Um estudo do sistema interamericano, publicado pelo Instituto Real de Assuntos Internacionais, em Londres, concluiu que, enquanto os EUA falsamente louvam a democracia, o seu verdadeiro compromisso é com a "empresa capitalista privada". Quando os direitos dos investidores são
ameaçados, a democracia tem de desaparecer; se esses direitos são salvaguardados assassinos e
torturadores são bem-vindos. Governos parlamentaristas foram derrubados com o apoio dos EUA e, algumas vezes, com intervenção directa. No Irão, em 1953; na Guatemala, em 1954 (e em 1963, quando Kennedy apoiou o golpe militar para evitar a ameaça do retorno à democracia); na República Dominicana, em 1963 e 1965; no Brasil, em 1964; no Chile, em 1973, e frequentemente em outros lugares.

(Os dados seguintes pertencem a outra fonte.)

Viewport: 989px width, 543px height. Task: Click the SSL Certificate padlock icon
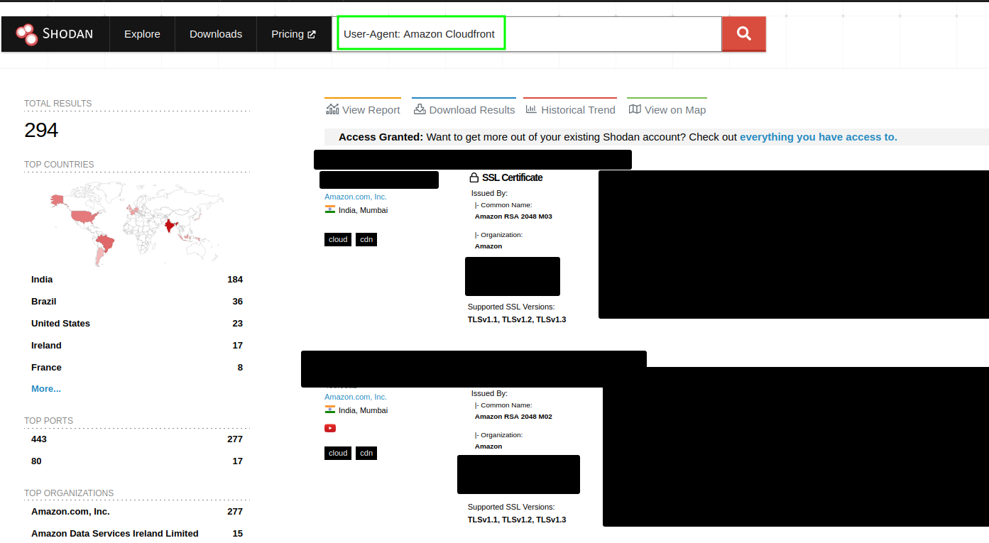[x=473, y=177]
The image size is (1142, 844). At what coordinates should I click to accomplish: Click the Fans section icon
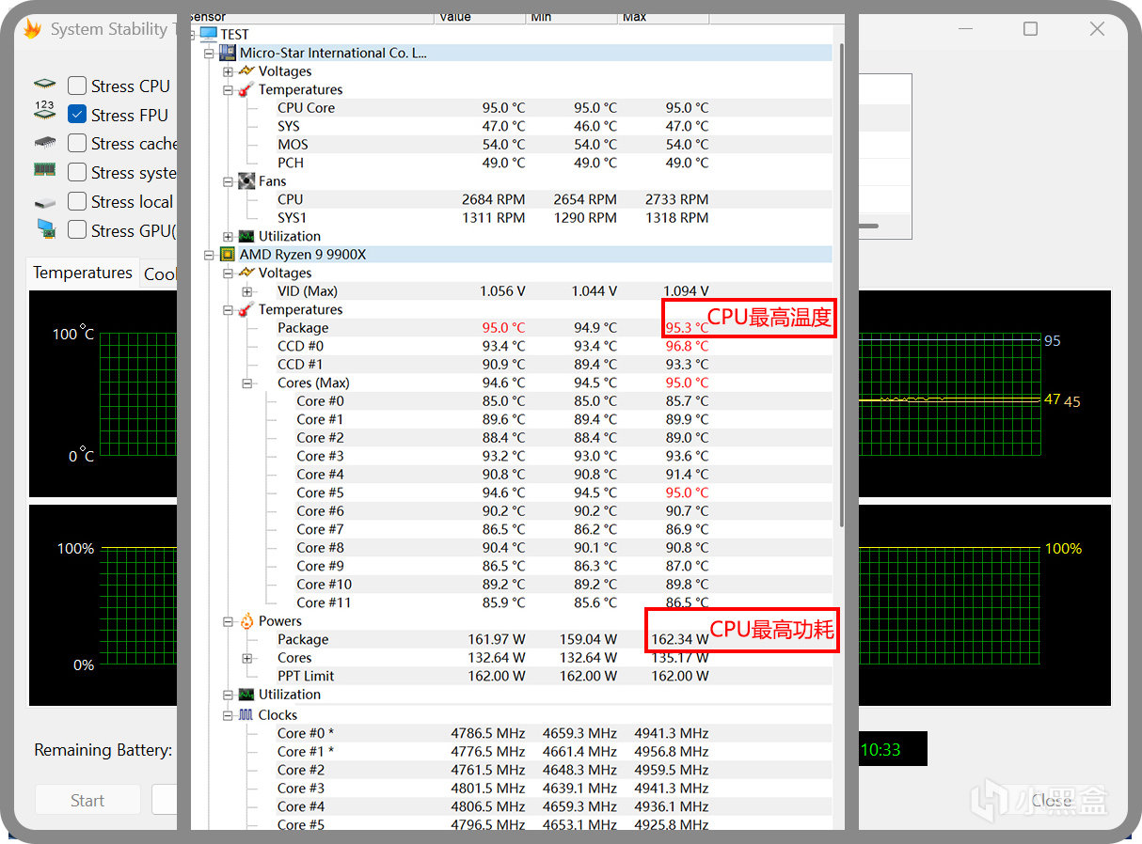coord(246,180)
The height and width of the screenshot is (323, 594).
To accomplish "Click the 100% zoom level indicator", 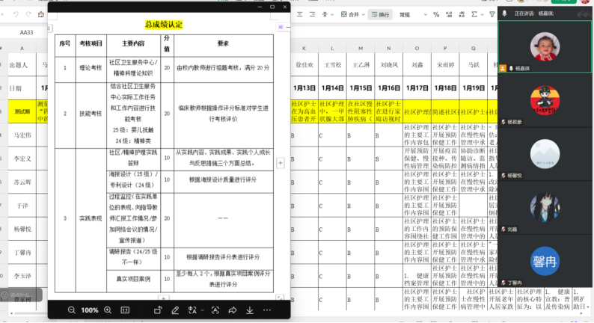I will pyautogui.click(x=90, y=310).
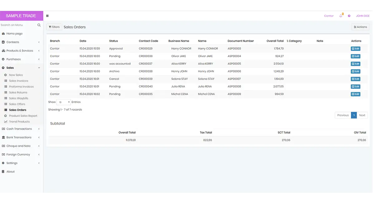Open the Trend Products chart item

(x=19, y=122)
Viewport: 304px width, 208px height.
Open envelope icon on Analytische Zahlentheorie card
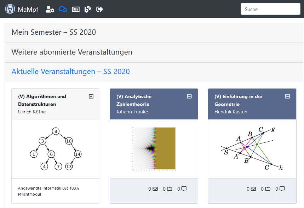point(155,189)
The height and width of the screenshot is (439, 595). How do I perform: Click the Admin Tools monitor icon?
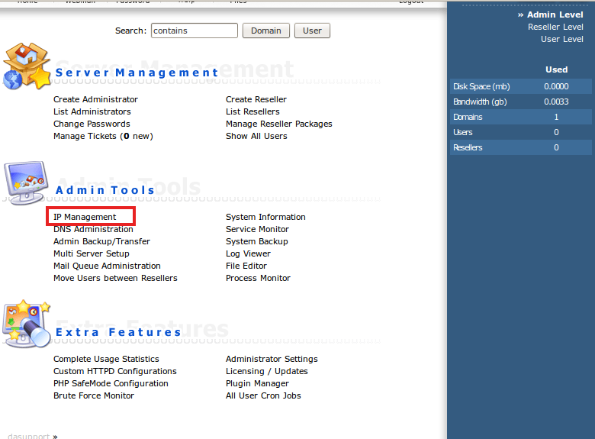point(26,182)
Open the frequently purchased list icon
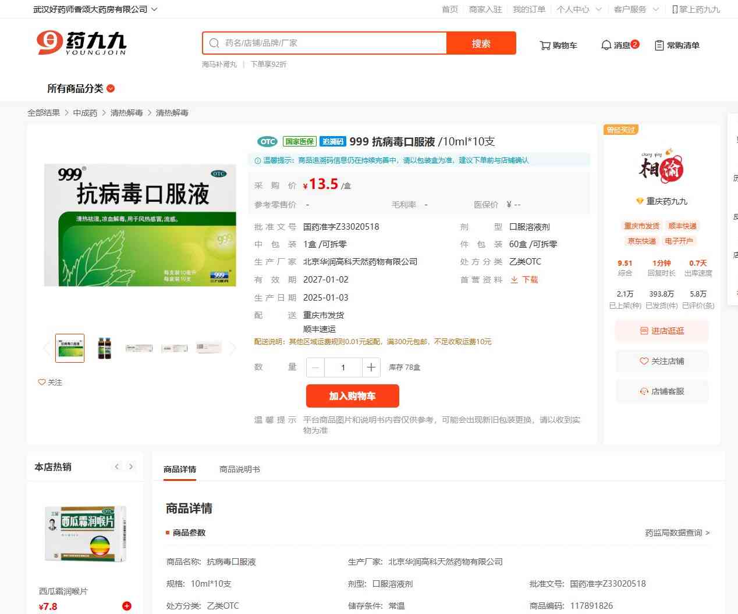 [x=659, y=45]

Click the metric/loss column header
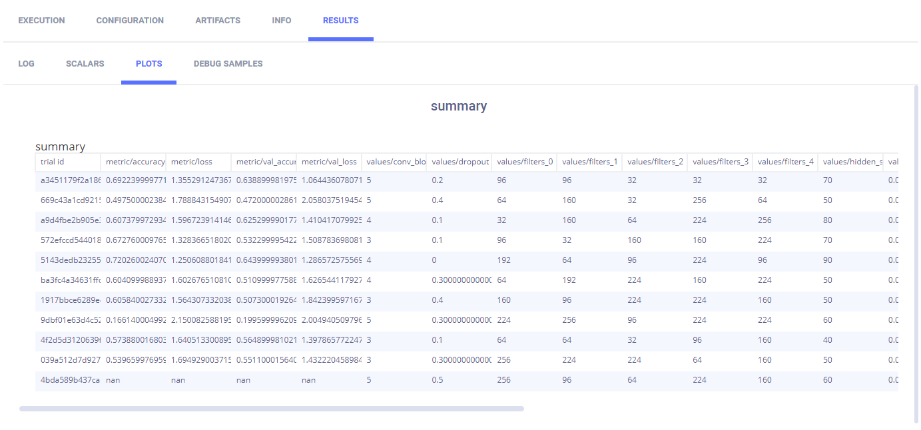pos(197,162)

A nossa política em geral tem sido a mesma, tanto em El Salvador como em outras partes do mundo. Os métodos não são lá muito agradáveis. O que as forças contra-insurgentes americanas fizeram na Nicarágua, ou o que os nossos substitutos terroristas fazem em El Salvador ou na Guatemala, não é apenas matança comum, o principal componente é a tortura brutal e sádica, batendo bebés contra pedras, pendurando mulheres pelos pés, com os seios cortados, a pele do rosto escalpelada, para sangrarem até a morte, ou cortando a cabeça de pessoas, colocando-as em estacas. A questão é esmagar o nacionalismo independente e as forças populares que possam construir uma democracia genuína.